(Task objective): Could you copy all of the records below exactly as they appear?

(Data for this task):
----------
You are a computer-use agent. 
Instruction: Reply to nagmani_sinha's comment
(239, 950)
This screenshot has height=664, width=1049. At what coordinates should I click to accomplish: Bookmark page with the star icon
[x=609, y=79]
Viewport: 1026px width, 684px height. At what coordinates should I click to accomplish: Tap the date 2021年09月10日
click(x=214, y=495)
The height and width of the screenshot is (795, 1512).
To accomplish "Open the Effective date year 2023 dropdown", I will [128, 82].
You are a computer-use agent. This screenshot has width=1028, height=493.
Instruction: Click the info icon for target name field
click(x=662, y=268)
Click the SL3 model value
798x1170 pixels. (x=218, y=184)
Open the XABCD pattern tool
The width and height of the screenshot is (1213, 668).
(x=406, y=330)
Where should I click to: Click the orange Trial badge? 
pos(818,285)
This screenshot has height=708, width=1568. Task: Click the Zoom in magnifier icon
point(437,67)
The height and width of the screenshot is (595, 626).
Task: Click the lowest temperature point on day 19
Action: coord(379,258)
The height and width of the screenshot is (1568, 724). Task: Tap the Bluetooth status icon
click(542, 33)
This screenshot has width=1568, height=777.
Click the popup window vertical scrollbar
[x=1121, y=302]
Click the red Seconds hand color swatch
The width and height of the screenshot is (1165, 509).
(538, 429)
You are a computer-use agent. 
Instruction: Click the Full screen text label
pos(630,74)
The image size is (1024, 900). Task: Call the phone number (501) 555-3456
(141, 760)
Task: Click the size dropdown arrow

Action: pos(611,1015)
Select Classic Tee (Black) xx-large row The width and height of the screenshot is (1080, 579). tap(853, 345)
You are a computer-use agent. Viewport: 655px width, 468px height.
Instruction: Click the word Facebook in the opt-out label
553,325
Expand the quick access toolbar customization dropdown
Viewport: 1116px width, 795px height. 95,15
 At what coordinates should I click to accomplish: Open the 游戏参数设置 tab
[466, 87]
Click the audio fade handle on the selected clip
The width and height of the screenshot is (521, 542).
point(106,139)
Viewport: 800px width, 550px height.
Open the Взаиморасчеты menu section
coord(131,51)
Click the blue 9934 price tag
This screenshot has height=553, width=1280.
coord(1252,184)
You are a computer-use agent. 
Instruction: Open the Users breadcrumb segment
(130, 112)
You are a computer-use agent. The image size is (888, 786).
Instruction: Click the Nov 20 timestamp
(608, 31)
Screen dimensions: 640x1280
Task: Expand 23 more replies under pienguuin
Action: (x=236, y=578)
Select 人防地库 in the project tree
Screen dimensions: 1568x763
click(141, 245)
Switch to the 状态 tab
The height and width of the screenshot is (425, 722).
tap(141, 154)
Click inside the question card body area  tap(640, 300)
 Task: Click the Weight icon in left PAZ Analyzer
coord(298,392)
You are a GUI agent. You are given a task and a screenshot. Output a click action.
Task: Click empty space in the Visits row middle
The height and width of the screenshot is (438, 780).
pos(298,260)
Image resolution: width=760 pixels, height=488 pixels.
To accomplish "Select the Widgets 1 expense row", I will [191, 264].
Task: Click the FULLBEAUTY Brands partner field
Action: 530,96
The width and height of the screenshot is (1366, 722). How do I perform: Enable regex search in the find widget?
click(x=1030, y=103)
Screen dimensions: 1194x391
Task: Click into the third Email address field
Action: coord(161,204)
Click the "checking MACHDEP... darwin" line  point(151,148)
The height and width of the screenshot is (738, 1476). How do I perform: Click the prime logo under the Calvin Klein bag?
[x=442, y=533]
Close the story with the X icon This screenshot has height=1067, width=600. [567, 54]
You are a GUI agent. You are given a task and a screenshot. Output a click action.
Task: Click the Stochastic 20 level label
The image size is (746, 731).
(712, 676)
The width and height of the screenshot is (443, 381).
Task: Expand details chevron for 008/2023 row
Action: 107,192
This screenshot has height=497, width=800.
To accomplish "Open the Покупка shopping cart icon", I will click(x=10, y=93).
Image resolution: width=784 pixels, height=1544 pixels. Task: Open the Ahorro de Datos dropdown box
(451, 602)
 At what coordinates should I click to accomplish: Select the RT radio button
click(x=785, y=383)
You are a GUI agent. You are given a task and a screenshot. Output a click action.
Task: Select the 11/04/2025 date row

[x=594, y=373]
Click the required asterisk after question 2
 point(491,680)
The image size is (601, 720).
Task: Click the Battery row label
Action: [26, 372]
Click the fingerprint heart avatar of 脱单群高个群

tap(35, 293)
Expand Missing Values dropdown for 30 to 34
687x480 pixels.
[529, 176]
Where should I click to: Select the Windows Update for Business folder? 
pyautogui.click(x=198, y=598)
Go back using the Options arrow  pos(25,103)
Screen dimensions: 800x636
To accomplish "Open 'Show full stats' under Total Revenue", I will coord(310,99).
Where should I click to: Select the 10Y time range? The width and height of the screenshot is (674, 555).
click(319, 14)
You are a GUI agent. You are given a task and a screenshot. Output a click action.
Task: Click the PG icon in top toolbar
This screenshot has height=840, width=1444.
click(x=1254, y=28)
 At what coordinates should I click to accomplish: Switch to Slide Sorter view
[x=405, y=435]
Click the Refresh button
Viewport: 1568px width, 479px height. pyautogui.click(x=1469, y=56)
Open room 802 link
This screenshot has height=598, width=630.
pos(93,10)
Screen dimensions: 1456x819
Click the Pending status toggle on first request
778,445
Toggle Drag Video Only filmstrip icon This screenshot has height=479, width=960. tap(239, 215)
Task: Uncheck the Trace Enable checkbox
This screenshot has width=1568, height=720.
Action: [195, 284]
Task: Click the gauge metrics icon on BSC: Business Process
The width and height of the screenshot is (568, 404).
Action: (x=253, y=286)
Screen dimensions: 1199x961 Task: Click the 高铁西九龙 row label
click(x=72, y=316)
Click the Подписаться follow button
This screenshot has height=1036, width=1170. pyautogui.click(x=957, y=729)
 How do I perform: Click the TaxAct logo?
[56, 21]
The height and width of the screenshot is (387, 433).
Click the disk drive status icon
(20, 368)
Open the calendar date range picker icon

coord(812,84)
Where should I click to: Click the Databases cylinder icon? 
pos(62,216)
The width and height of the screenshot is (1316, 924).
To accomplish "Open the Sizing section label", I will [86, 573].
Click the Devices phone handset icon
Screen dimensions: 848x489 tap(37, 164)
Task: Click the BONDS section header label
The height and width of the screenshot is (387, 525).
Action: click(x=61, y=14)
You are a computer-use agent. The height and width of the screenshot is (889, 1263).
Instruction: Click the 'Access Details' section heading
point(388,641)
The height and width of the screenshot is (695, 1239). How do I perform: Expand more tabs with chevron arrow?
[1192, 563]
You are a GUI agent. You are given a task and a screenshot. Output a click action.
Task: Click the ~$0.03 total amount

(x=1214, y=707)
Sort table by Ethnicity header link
----------
(Solution for this problem):
You are a computer-use agent. 
Instruction: Reply to nagmani_sinha's comment
(239, 950)
This screenshot has height=664, width=1049. At what coordinates should I click to accomplish: Bookmark page with the star icon
[x=609, y=79]
Viewport: 1026px width, 684px height. At what coordinates should I click to accomplish: Tap the date 2021年09月10日
click(x=214, y=495)
The height and width of the screenshot is (795, 1512).
To accomplish "Open the Effective date year 2023 dropdown", I will [128, 82].
You are a computer-use agent. This screenshot has width=1028, height=493.
Instruction: Click the info icon for target name field
click(x=662, y=268)
Click the SL3 model value
798x1170 pixels. (x=218, y=184)
Open the XABCD pattern tool
The width and height of the screenshot is (1213, 668).
(x=406, y=330)
Where should I click to: Click the orange Trial badge? 
pos(818,285)
This screenshot has height=708, width=1568. Task: Click the Zoom in magnifier icon
point(437,67)
The height and width of the screenshot is (595, 626).
Task: Click the lowest temperature point on day 19
Action: coord(379,258)
The height and width of the screenshot is (1568, 724). Task: Tap the Bluetooth status icon
click(542, 33)
This screenshot has width=1568, height=777.
Click the popup window vertical scrollbar
[x=1121, y=302]
Click the red Seconds hand color swatch
The width and height of the screenshot is (1165, 509).
(538, 429)
You are a computer-use agent. 
Instruction: Click the Full screen text label
pos(630,74)
The image size is (1024, 900). Task: Call the phone number (501) 555-3456
(141, 760)
Task: Click the size dropdown arrow

Action: pos(611,1015)
Select Classic Tee (Black) xx-large row The width and height of the screenshot is (1080, 579). tap(853, 345)
You are a computer-use agent. Viewport: 655px width, 468px height.
Instruction: Click the word Facebook in the opt-out label
553,325
Expand the quick access toolbar customization dropdown
Viewport: 1116px width, 795px height. 95,15
 At what coordinates should I click to accomplish: Open the 游戏参数设置 tab
[466, 87]
Click the audio fade handle on the selected clip
The width and height of the screenshot is (521, 542).
point(106,139)
Viewport: 800px width, 550px height.
Open the Взаиморасчеты menu section
coord(131,51)
Click the blue 9934 price tag
This screenshot has height=553, width=1280.
coord(1252,184)
You are a computer-use agent. 
Instruction: Open the Users breadcrumb segment
(130, 112)
You are a computer-use agent. The image size is (888, 786).
Instruction: Click the Nov 20 timestamp
(608, 31)
Screen dimensions: 640x1280
Task: Expand 23 more replies under pienguuin
Action: (x=236, y=578)
Select 人防地库 in the project tree
Screen dimensions: 1568x763
click(141, 245)
Switch to the 状态 tab
The height and width of the screenshot is (425, 722).
tap(141, 154)
Click inside the question card body area  tap(640, 300)
 Task: Click the Weight icon in left PAZ Analyzer
coord(298,392)
You are a GUI agent. You are given a task and a screenshot. Output a click action.
Task: Click empty space in the Visits row middle
The height and width of the screenshot is (438, 780).
pos(298,260)
Image resolution: width=760 pixels, height=488 pixels.
To accomplish "Select the Widgets 1 expense row", I will [191, 264].
Task: Click the FULLBEAUTY Brands partner field
Action: 530,96
The width and height of the screenshot is (1366, 722). How do I perform: Enable regex search in the find widget?
click(x=1030, y=103)
Screen dimensions: 1194x391
Task: Click into the third Email address field
Action: coord(161,204)
Click the "checking MACHDEP... darwin" line  point(151,148)
The height and width of the screenshot is (738, 1476). How do I perform: Click the prime logo under the Calvin Klein bag?
[x=442, y=533]
Close the story with the X icon This screenshot has height=1067, width=600. [567, 54]
You are a GUI agent. You are given a task and a screenshot. Output a click action.
Task: Click the Stochastic 20 level label
The image size is (746, 731).
(712, 676)
The width and height of the screenshot is (443, 381).
Task: Expand details chevron for 008/2023 row
Action: 107,192
This screenshot has height=497, width=800.
To accomplish "Open the Покупка shopping cart icon", I will click(x=10, y=93).
Image resolution: width=784 pixels, height=1544 pixels. Task: Open the Ahorro de Datos dropdown box
(451, 602)
 At what coordinates should I click to accomplish: Select the RT radio button
click(x=785, y=383)
You are a GUI agent. You are given a task and a screenshot. Output a click action.
Task: Select the 11/04/2025 date row

[x=594, y=373]
Click the required asterisk after question 2
 point(491,680)
The image size is (601, 720).
Task: Click the Battery row label
Action: [26, 372]
Click the fingerprint heart avatar of 脱单群高个群

tap(35, 293)
Expand Missing Values dropdown for 30 to 34
687x480 pixels.
[529, 176]
Where should I click to: Select the Windows Update for Business folder? 
pyautogui.click(x=198, y=598)
Go back using the Options arrow  pos(25,103)
Screen dimensions: 800x636
To accomplish "Open 'Show full stats' under Total Revenue", I will coord(310,99).
Where should I click to: Select the 10Y time range? The width and height of the screenshot is (674, 555).
click(319, 14)
You are a GUI agent. You are given a task and a screenshot. Output a click action.
Task: Click the PG icon in top toolbar
This screenshot has height=840, width=1444.
click(x=1254, y=28)
 At what coordinates should I click to accomplish: Switch to Slide Sorter view
[x=405, y=435]
Click the Refresh button
Viewport: 1568px width, 479px height. pyautogui.click(x=1469, y=56)
Open room 802 link
This screenshot has height=598, width=630.
pos(93,10)
Screen dimensions: 1456x819
Click the Pending status toggle on first request
778,445
Toggle Drag Video Only filmstrip icon This screenshot has height=479, width=960. tap(239, 215)
Task: Uncheck the Trace Enable checkbox
This screenshot has width=1568, height=720.
Action: [195, 284]
Task: Click the gauge metrics icon on BSC: Business Process
The width and height of the screenshot is (568, 404).
Action: (x=253, y=286)
Screen dimensions: 1199x961 Task: Click the 高铁西九龙 row label
click(x=72, y=316)
Click the Подписаться follow button
This screenshot has height=1036, width=1170. pyautogui.click(x=957, y=729)
 How do I perform: Click the TaxAct logo?
[56, 21]
The height and width of the screenshot is (387, 433).
Click the disk drive status icon
(20, 368)
Open the calendar date range picker icon

coord(812,84)
Where should I click to: Click the Databases cylinder icon? 
pos(62,216)
The width and height of the screenshot is (1316, 924).
To accomplish "Open the Sizing section label", I will [86, 573].
Click the Devices phone handset icon
Screen dimensions: 848x489 tap(37, 164)
Task: Click the BONDS section header label
The height and width of the screenshot is (387, 525).
Action: click(x=61, y=14)
You are a computer-use agent. The height and width of the screenshot is (889, 1263).
Instruction: Click the 'Access Details' section heading
point(388,641)
The height and width of the screenshot is (695, 1239). How do I perform: Expand more tabs with chevron arrow?
[1192, 563]
You are a GUI agent. You are given a task and a screenshot. Output a click action.
Task: Click the ~$0.03 total amount

(x=1214, y=707)
Sort table by Ethnicity header link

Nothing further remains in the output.